Ebaums calamity and corrective measures
BY ROCKY J. SUHAYDA
CHAIRMAN, AMERICAN NAZI PARTY
My Aryan brethren, White America is under siege. Every day, millions of Mexicans are using our schools and hospitals tax-free; blacks are receiving affirmative-action jobs and scholarships that are rightly ours; and by 2025, our great race will be a minority in this country. To reclaim our national birthright, we must join together, take up the glorious mantle of our proud European forebears, and finally figure out how to build a website that isn't a total fucking joke.
How can we expect to uphold our noble heritage in this racially polluted society when everything we put online looks like it was made by a fifth-grader?
Imagine you're a young Aryan-American barely eking out a living, and suddenly you lose your job because someone with darker skin was willing to do the same thing for less money. You're angry. Rightfully so. You want to fight for what's yours. So you visit the American Nazi Party website to educate yourself about the Great Cause of White Separatism, and what do you see? Streaming updates on our local rallies? Inspiring footage of Hitler addressing the Reichstag? Nope. Eight rotating animated skulls and a pathetic MIDI rendition of "Flight of the Valkyries" that loops until you want to blow your brains out.
Doesn't exactly make you want to rise up and rid the earth of the impure, does it?
Assuming visitors' browsers can even read the ancient code used to create our website, the only way they can learn about the heroic tradition of National Socialism is through horizontally scrolling excerpts of Mein Kampf that speed by like a stock ticker on fast- forward. Am I the only one who is noticing this stuff? Jesus Christ, my eyes actually started aching after looking at our home page for about 30 seconds. No joke.
And by the way, considering the fact that we're, gosh, only the largest Aryan advocate group in the entire country, maybe it's about time we thought about fixing some of those broken-image thumbnails and under- construction signs that have been on our website since literally the day it launched. What do you guys think? Oh, and if we want our children to exult in the triumphs of their superior lineage, it might help if we tried updating our news section more than once every seven years. Just a thought!
When George Lincoln Rockwell founded the American Nazi Party in 1959, I'm pretty sure he had something slightly more grand in mind than disgusting-colored letters on a background of tiled swastika graphics.
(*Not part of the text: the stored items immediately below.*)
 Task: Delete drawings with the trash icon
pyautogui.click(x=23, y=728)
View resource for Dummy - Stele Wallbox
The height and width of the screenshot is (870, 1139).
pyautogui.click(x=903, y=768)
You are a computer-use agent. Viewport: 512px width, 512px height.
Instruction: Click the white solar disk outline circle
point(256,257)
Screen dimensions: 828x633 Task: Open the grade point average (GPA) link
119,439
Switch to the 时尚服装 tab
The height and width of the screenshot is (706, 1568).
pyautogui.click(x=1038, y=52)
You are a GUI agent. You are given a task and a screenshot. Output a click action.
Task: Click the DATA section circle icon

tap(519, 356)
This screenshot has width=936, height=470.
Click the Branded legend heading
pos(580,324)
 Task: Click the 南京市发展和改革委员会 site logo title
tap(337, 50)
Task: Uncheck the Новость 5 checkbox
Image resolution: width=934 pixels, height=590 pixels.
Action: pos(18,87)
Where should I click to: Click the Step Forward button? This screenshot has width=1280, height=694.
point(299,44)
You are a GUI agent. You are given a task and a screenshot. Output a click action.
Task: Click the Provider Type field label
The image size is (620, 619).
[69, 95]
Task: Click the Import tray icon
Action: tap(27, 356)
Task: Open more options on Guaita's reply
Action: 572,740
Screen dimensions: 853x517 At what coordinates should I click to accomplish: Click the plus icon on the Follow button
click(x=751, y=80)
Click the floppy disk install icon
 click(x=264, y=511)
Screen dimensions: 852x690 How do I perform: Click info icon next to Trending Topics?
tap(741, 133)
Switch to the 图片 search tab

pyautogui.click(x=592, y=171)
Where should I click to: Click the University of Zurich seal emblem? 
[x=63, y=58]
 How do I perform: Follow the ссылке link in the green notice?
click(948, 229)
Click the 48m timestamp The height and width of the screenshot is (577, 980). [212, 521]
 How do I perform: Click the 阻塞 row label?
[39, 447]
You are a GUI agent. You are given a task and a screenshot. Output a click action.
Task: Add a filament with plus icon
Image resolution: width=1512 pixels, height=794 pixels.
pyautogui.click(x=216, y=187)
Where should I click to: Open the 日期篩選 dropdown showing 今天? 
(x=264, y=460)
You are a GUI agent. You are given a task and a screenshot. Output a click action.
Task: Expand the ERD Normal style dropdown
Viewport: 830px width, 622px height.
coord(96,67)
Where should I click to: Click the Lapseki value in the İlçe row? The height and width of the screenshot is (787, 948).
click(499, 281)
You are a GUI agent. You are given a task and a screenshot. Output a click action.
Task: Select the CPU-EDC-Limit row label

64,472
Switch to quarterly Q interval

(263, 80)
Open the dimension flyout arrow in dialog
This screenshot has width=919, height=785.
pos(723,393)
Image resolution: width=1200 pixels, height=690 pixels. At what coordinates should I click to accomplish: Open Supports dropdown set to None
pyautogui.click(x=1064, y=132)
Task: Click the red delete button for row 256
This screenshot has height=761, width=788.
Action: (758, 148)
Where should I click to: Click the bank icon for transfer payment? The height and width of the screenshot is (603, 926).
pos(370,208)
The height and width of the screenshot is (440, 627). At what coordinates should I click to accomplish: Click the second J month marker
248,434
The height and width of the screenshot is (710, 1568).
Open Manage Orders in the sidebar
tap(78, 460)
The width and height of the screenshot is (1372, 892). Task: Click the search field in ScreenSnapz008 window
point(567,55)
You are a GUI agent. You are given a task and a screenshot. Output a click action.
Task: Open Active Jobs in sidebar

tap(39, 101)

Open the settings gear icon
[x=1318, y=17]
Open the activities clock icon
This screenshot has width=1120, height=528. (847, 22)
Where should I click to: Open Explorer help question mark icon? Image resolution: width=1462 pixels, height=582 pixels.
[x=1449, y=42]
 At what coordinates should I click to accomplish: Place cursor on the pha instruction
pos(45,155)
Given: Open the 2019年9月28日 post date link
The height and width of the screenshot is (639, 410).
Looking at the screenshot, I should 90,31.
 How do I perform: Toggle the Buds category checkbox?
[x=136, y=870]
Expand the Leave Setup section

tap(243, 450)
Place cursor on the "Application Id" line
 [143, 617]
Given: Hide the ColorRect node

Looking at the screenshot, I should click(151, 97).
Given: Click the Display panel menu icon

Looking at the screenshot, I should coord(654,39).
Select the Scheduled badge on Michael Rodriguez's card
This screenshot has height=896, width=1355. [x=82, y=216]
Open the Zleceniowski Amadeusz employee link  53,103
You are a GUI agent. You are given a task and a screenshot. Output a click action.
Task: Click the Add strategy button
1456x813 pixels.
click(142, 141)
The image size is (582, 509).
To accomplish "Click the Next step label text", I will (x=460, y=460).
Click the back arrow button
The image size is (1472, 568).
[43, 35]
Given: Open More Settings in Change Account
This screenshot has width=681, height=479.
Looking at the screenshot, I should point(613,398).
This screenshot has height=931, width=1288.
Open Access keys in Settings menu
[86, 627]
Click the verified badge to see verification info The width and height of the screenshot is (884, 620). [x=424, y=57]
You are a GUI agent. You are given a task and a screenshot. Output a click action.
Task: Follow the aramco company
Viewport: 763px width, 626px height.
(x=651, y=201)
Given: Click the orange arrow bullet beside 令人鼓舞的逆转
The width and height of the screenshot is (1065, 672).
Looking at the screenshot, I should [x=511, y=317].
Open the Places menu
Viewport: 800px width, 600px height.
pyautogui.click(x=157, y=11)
Now, just as an example, take a look at the Black Panthers' website. There you can read an article and with a single click share it with friends on Facebook and Twitter. And over at ACLU.org, they've figured out how to put their logo right on the browser tab. How cool would it be for us to do that with a tiny little national emblem of the Third Reich? Meanwhile, the United Negro College Fund has a donation button on the front page.
The front page!
If someone wants to give us money, they have to write down our address, find an envelope and stamp, and thenbecause we don't even accept checksgo to the supermarket and fill out a money order. That's hardly any way to finance the glorious struggle for Aryan survival, or to unite our White brothers and sisters in a quest of righteous fire. It pains me to say this, but would it kill us to hire some Jewish techie kid to set up a web store or a PayPal account for us?
Ultimately, our website just needs to convey one simple message: White people of European descent are, and deserve to be recognized as, the exalted torchbearers of all human civilization. So if you know anything about the Internet, web marketing, or social media and can help us out, please let me know. I'd do it myself, but I've got a lot on my plate and, frankly, I'm pretty terrible at this stuff.
So let us rise up as one and solve the problem of shoddy web design and infrequent maintenance, for then, and only then, will the world know we are truly the Master Race!!